Каждый человек только для себя «я». Для всех он — «он». Вот великое solo. Как же при этом не зареветь с отчаянием.»

* * *

«Ты не прошла мимо мира, девушка… Ты испуганным и искристым глазком смотрела на него. Задумчиво смотрела… И сердце стучало. И ты томилась и ждала. И шли в мире богатые и знатные. И говорили речи. Учили и учились. И всё было так красиво… И тебе хотелось подойти и пристать к чему-нибудь… Но никто тебя не заметил и песен твоих не взяли. И вот ты стоишь у колонны. Не пойду и я с миром. Не хочу. Я лучше останусь с тобой. Вот я возьму твои руки и буду стоять. И когда мир кончится, я всё буду стоять с тобою и никогда не уйду.»

* * *

«Nihil в его тайне. Чудовищной, неисповедимой… Тьма истории. Всему конец. Безмолвие. Вздох. Молитва. Рост… Ах: так вот откуда в Библии так странно, ‘концом на перед’, изречено: ‘и бысть вечер (тьма, мгла, смерть) и бысть утро — День первый’. Строение Дня и вместе устройство Мира. Боже. Боже… Какие тайны. Какая Судьба. Какое утешение. А я-то скорблю, как в могиле. А эта могила есть мое Воскресение.»

* * *

«Как не целовать руку у Церкви, если она и безграмотному дала способ молитвы: зажгла лампадку старуха темная, старая и сказала: «Господи помилуй» (слыхала в церкви, да и «сама собой» скажет) — и положила поклон в землю.

И «помолилась» и утешилась. Легче стало на душе у одинокой, старой.

Кто это придумает? Пифагор не «откроет», Ньютон не «вычислит».

Церковь сделала. Поняла. Сумела.

Церковь научила этому всех. Осанна Церкви, — осанна как Христу — «благословенна Грядущая во имя Господне».»

* * *

«Нагими рождаемся, нагими сходим в землю.

Что же такое наши одежды?

Чины, знатность, положение?

Для прогулки.

День ясный, и все высыпали на Невский. Но есть час, когда мы все пойдем «домой». И это «домой» — в землю.»

* * *

«Философы, да и то не все, говорили о Боге. О бессмертии души учил Платон. Еще некоторые. Церковь не «учила», не «говорила», а повелевала верить в Бога и питаться от бессмертия души… Она несла это Имя, эту Веру, это Знамя без колебания со времен древних и донесла до наших времен. О сомневающемся она говорила: «Ты — не мой». Нельзя представить себе простого дьячка, который сказал бы: «Может быть, бессмертия души и нет»… Сумма учений Церкви неизмерима сравнительно с платоновой системой. И так все хлебно, так все просто. Она подойдет к роженице. Она подходит ко гробу. Это нужно.Вот нужного-то и не сумел добавить к своим идеям Платон».»

* * *

«Я еще не такой подлец, чтобы думать о морали. Миллион лет прошло, пока моя душа выпущена была погулять на белый свет, и вдруг бы я ей сказал: ты, душенька, не забывайся и гуляй «по морали». Нет, я ей скажу: гуляй, душенька, гуляй, славненькая, гуляй, добренькая, гуляй, как сама знаешь. А к вечеру пойдешь к Богу. Ибо жизнь моя есть день мой, и он именно мой день, а не Сократа или Спинозы.»

* * *

Даже не знаю, через»h»или»е»пишется»нравственность»

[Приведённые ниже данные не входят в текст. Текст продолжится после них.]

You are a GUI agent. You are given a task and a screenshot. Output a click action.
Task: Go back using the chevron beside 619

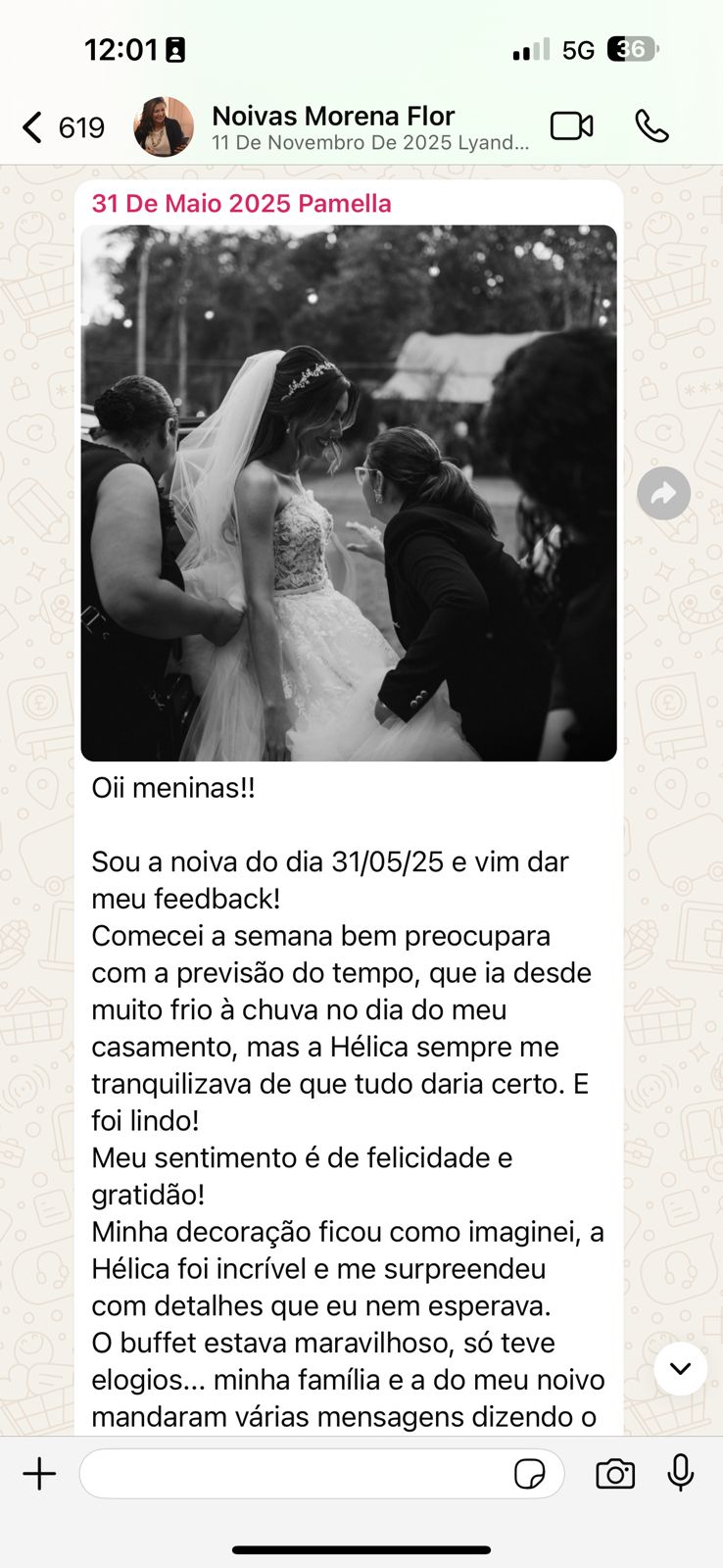[32, 127]
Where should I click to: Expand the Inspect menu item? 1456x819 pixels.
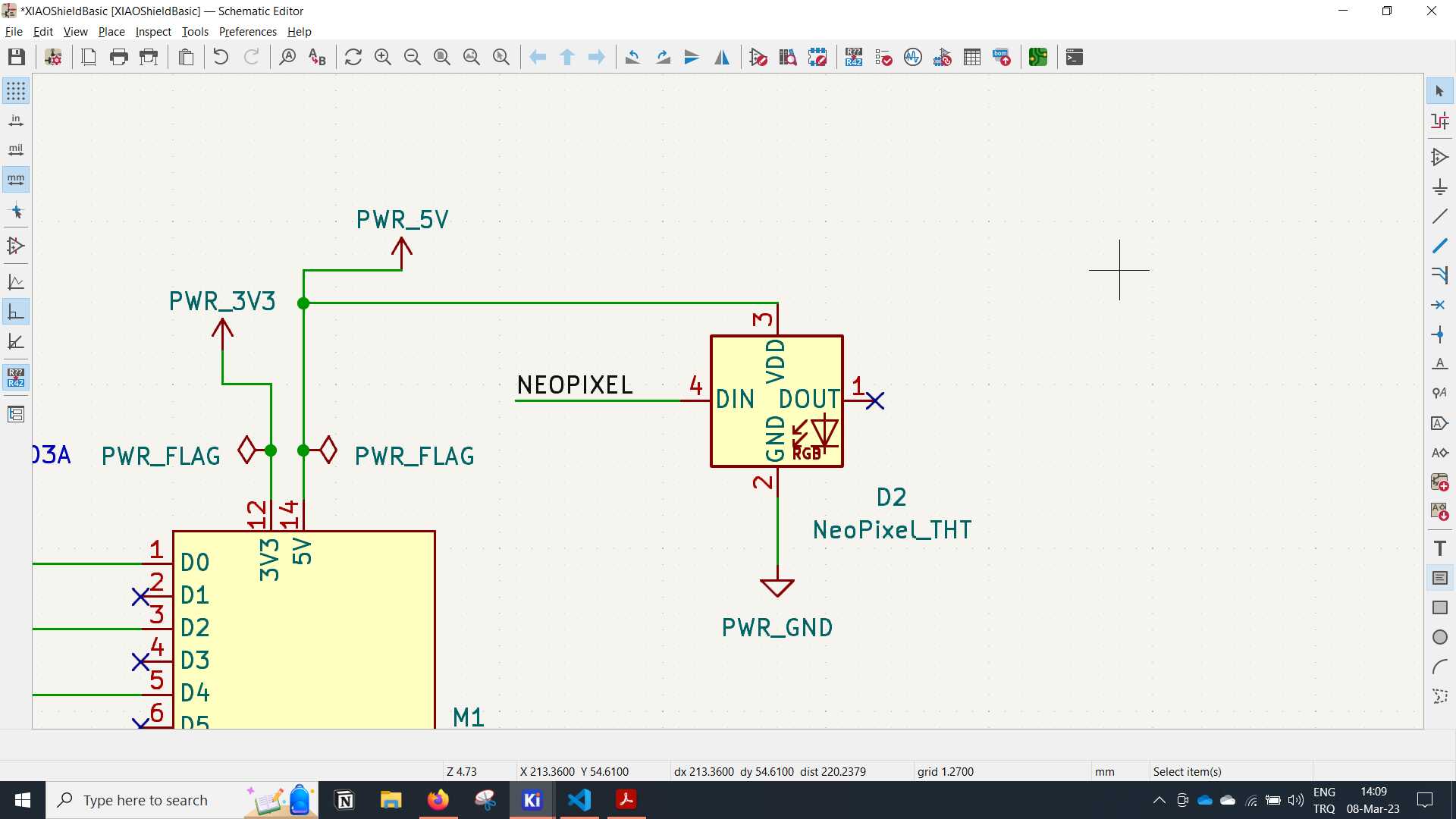152,31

И кто у нее папаша был — не знаю, и кто мамаша, и были ли деточки, и где адрес ее — ничегошеньки не знаю.

* * *

«Заботится ли солнце о земле?

Не из чего не видно: оно ее «притягивает прямо пропорционально массе и обратно пропорционально квадратам расстояний».

Таким образом, 1-й ответ о солнце и о земле Коперника был глуп.

Просто — глуп.

Он «сосчитал». Но «счет» в применении к нравственному явлению я нахожу просто глупым.

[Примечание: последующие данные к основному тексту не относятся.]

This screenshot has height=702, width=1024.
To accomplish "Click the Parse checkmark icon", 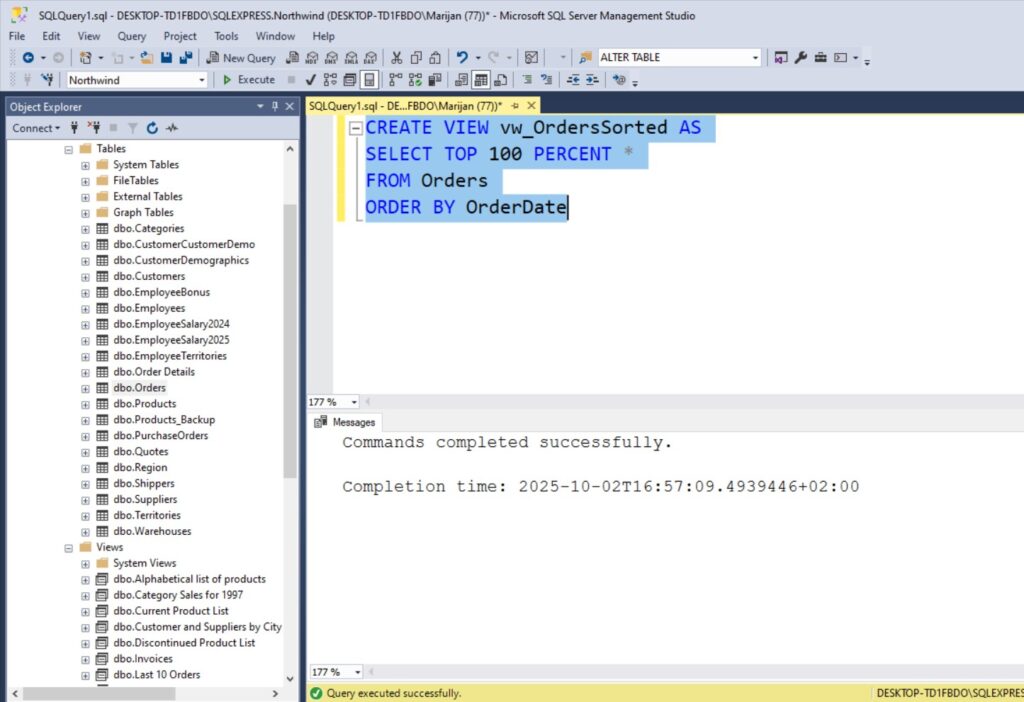I will coord(311,80).

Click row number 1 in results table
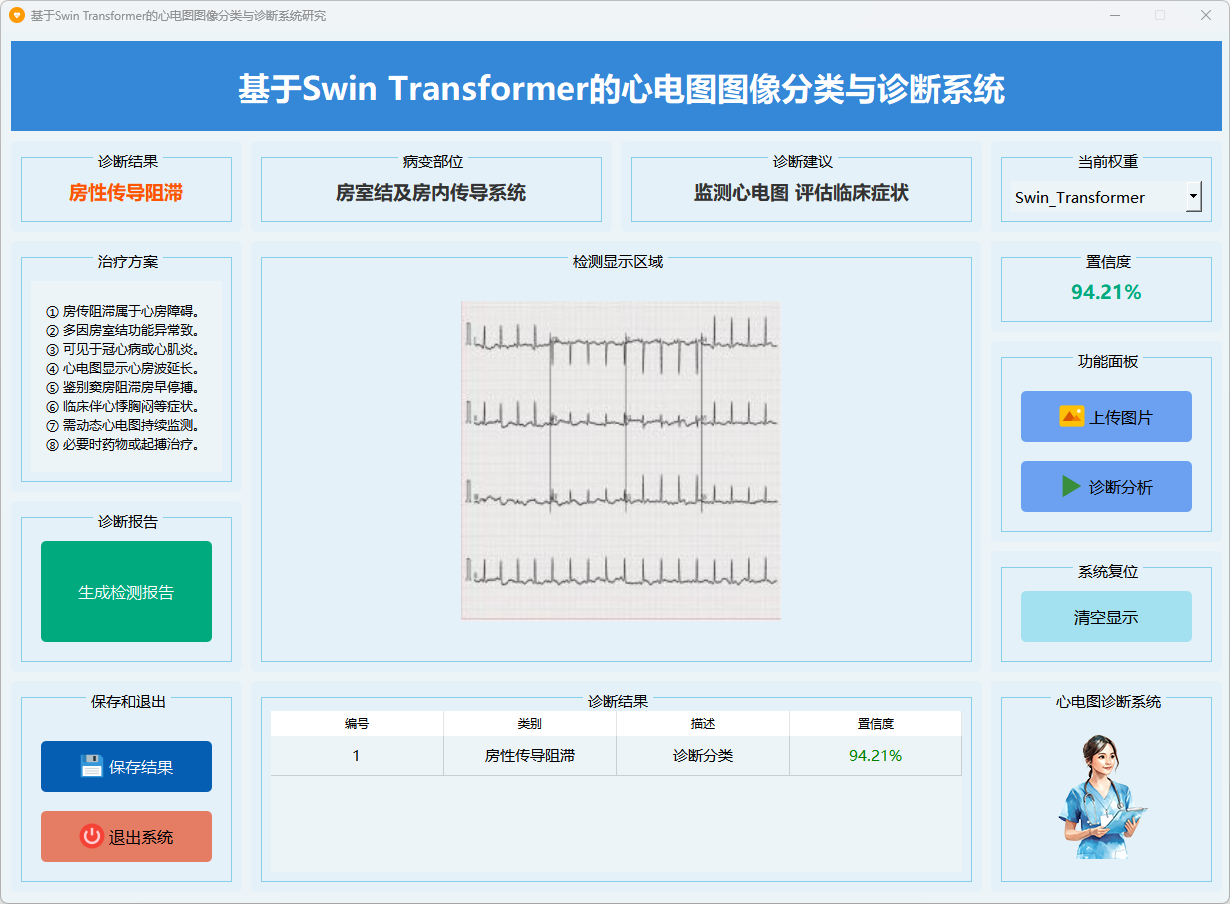coord(357,756)
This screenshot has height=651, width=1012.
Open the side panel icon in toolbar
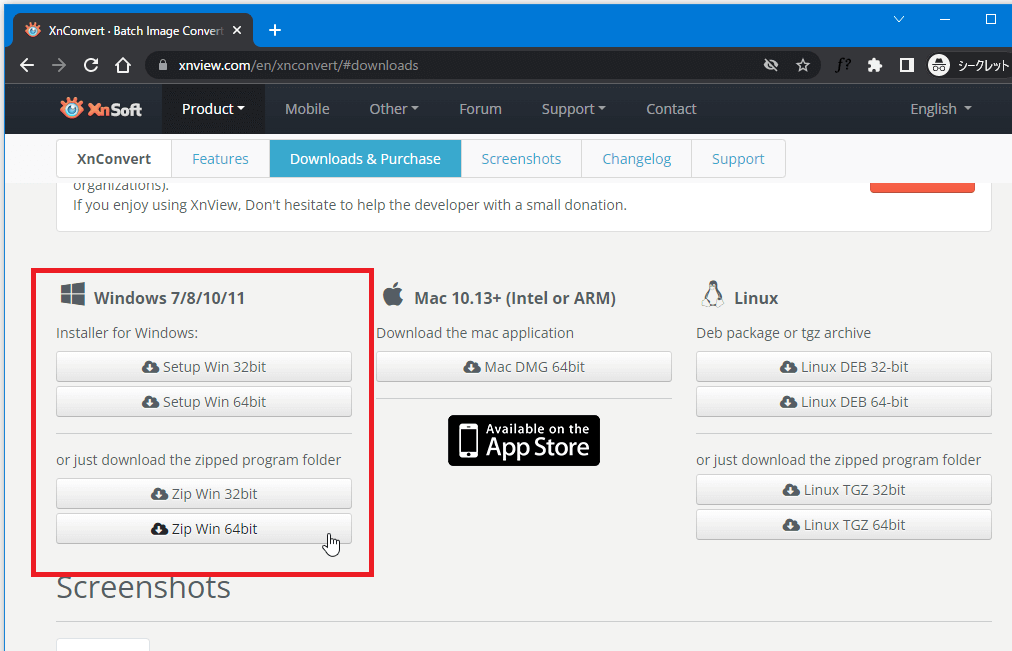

Он просто ответил глупо, негодно.

С этого глупого ответа Коперника на нравственный вопрос о планете и солнце началась пошлость планеты и опустошение Небес.

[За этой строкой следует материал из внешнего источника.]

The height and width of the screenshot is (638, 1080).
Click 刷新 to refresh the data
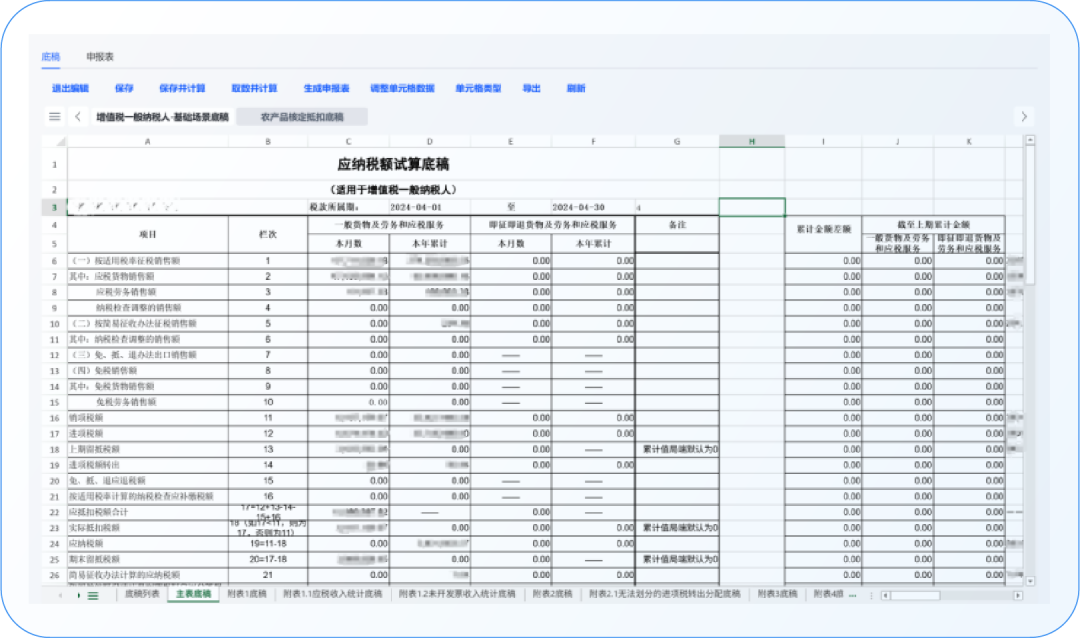pyautogui.click(x=576, y=88)
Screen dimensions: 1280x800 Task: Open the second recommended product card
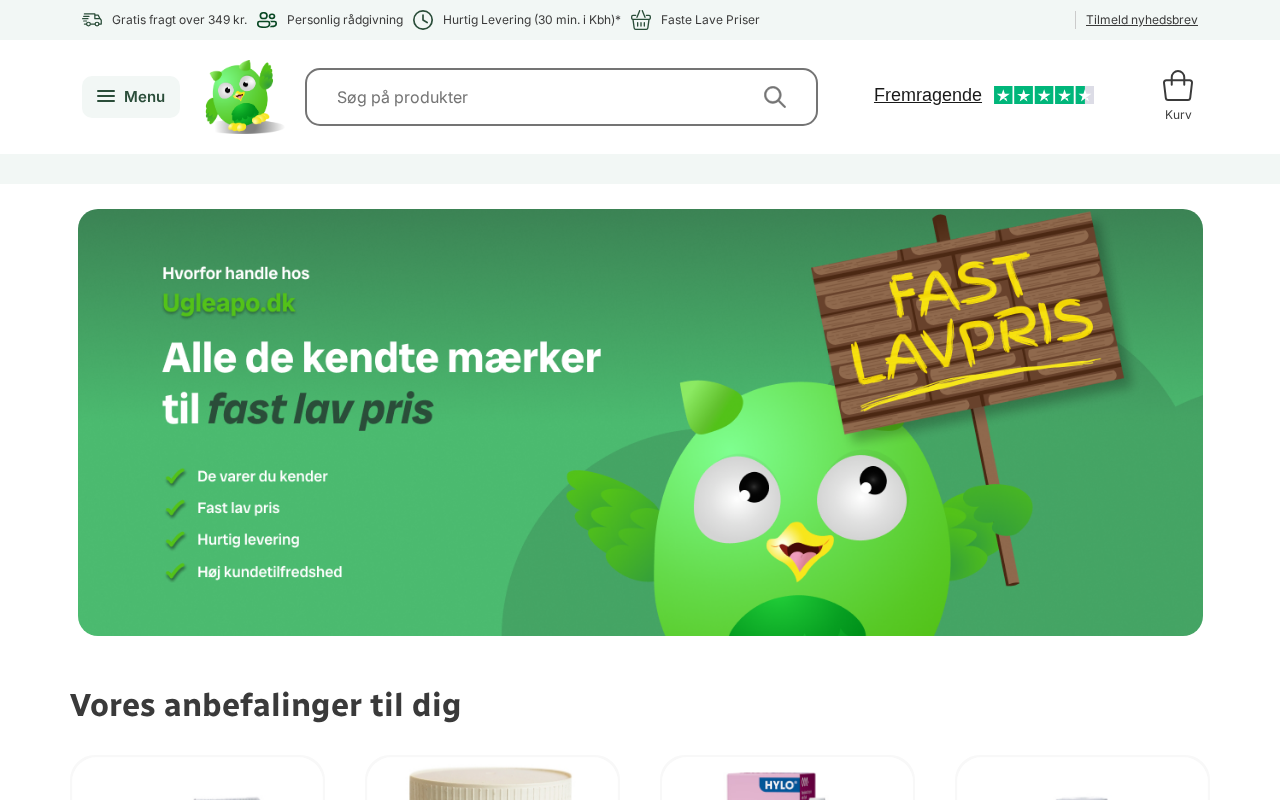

«Конечно, — земля не имеет об себе заботы солнца, а только притягивается по кубам расстояний».

Тьфу.»

* * *

«Я мог бы наполнить багровыми клубами дыма мир… Но не хочу.

[«Люди лунного света» (если бы настаивать): 22 марта 1912 г.].

И сгорело бы все… Но не хочу.

Пусть моя могилка будет тиха и «в сторонке».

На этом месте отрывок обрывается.